[Opening DATA FOR PROCESSING section]

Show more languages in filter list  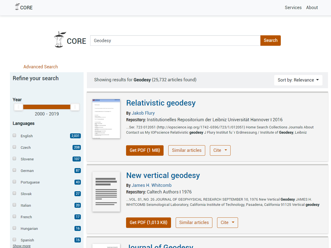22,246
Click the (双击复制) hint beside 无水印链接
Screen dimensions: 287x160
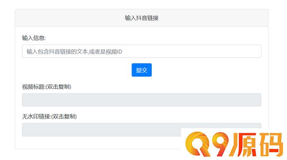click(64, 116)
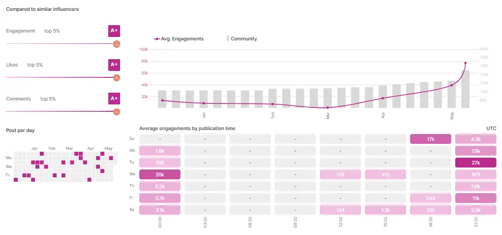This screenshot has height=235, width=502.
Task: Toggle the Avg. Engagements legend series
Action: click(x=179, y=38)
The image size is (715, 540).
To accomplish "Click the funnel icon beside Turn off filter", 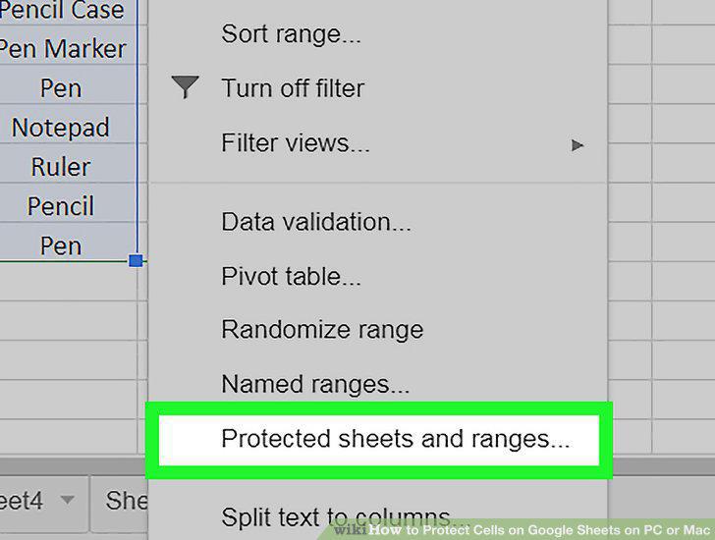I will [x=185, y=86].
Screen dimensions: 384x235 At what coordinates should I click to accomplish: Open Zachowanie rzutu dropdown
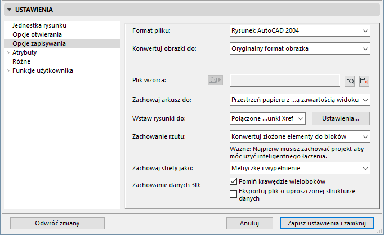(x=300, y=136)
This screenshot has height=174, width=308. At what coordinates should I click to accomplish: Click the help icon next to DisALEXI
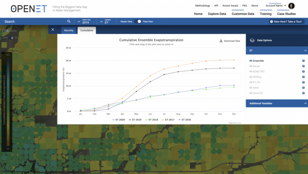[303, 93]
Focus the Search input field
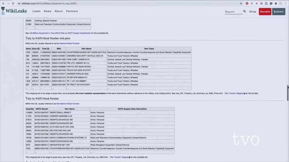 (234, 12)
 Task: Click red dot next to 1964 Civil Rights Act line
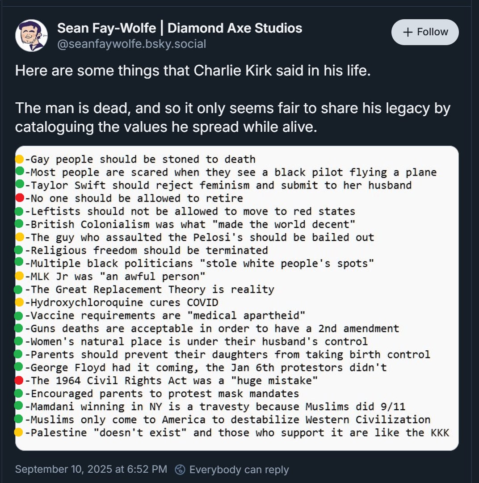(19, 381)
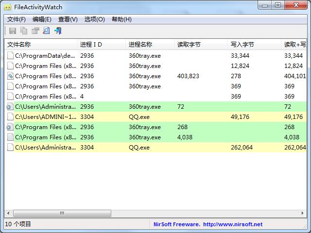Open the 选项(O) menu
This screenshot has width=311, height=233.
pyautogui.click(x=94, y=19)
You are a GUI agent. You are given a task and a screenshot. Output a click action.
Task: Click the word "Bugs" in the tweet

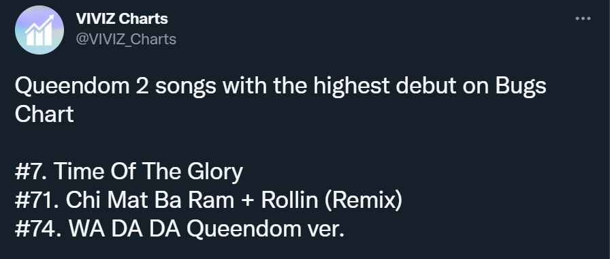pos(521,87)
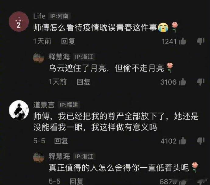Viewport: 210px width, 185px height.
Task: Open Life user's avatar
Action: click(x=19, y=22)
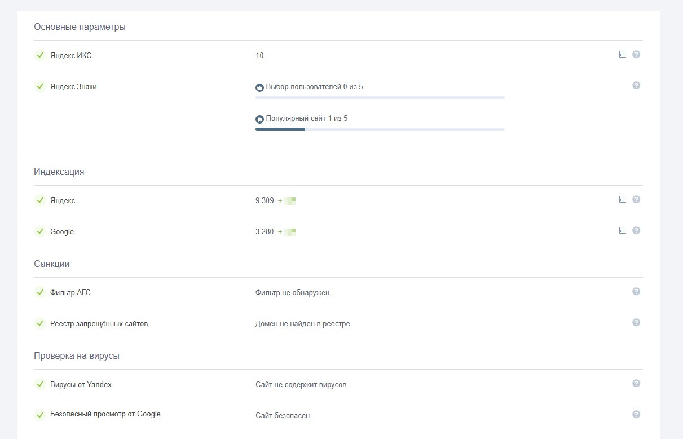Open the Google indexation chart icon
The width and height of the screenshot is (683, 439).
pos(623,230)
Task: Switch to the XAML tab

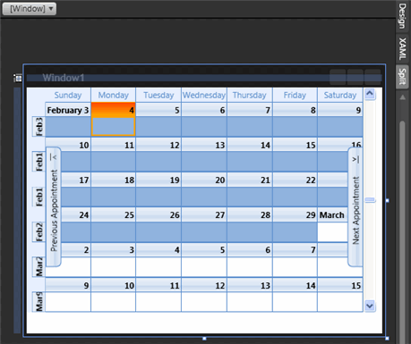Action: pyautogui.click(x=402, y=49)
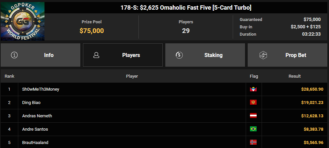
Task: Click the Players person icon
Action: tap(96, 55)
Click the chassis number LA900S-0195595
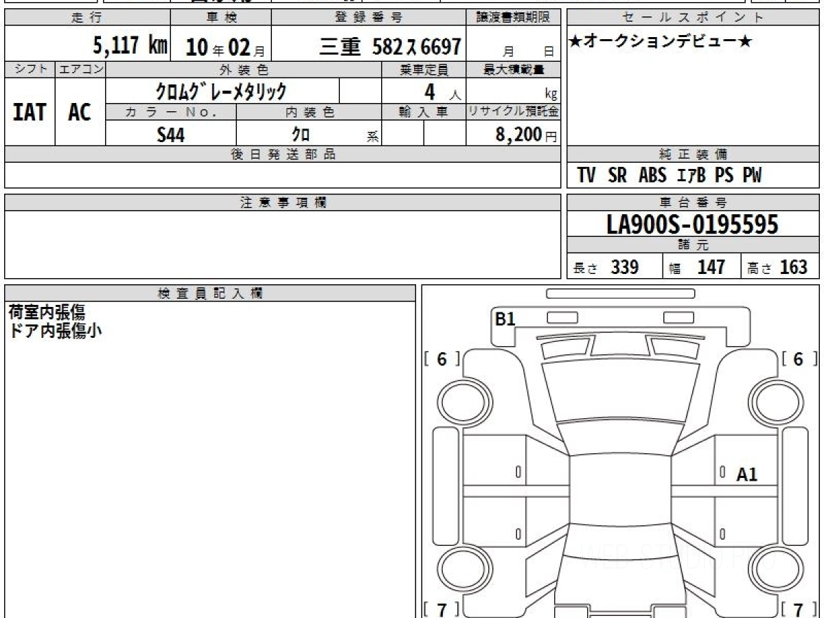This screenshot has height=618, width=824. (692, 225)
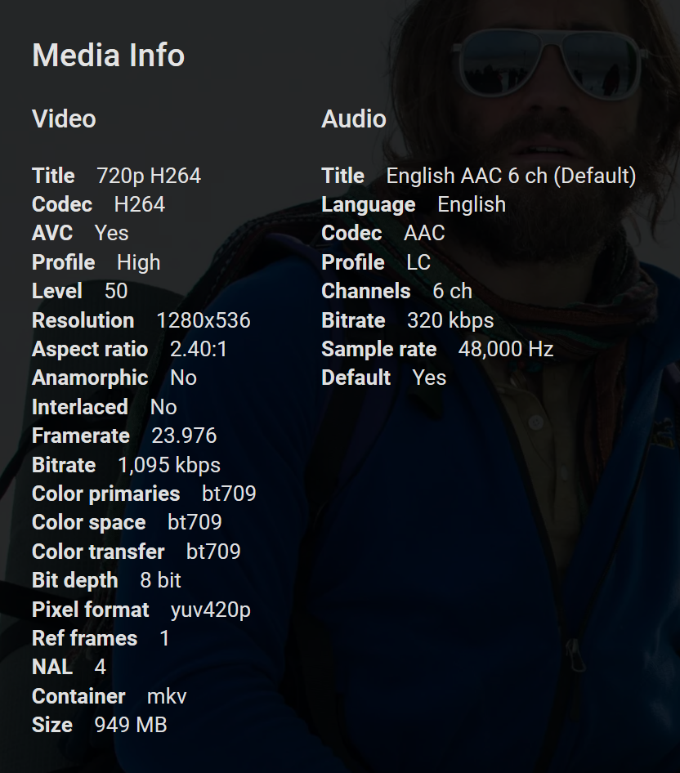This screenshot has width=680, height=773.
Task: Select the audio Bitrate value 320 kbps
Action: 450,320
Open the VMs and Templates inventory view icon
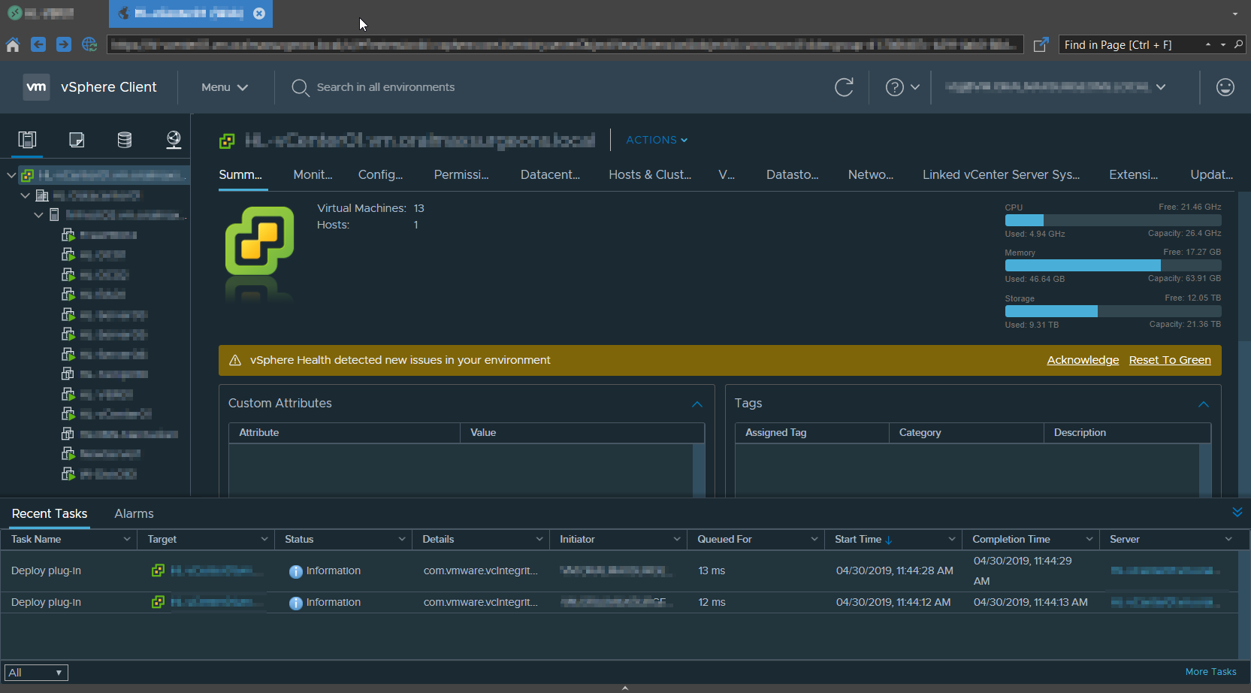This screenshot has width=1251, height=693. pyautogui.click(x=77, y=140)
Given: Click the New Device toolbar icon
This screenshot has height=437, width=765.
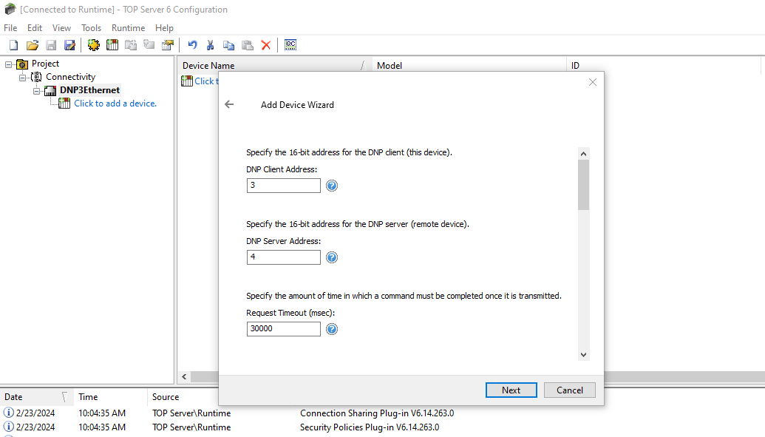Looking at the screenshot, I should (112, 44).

[Closing DATA FOR PROCESSING section]

◆ WORK TASK
Starting with the line that holds "Open the VMs", print each line through the last one of the data exactly as written, but do not include the pictures.

◆ TASK RESULT
Open the VMs and Templates inventory view icon
This screenshot has width=1251, height=693. pyautogui.click(x=77, y=140)
Given: Click the New Device toolbar icon
This screenshot has height=437, width=765.
Looking at the screenshot, I should (112, 44).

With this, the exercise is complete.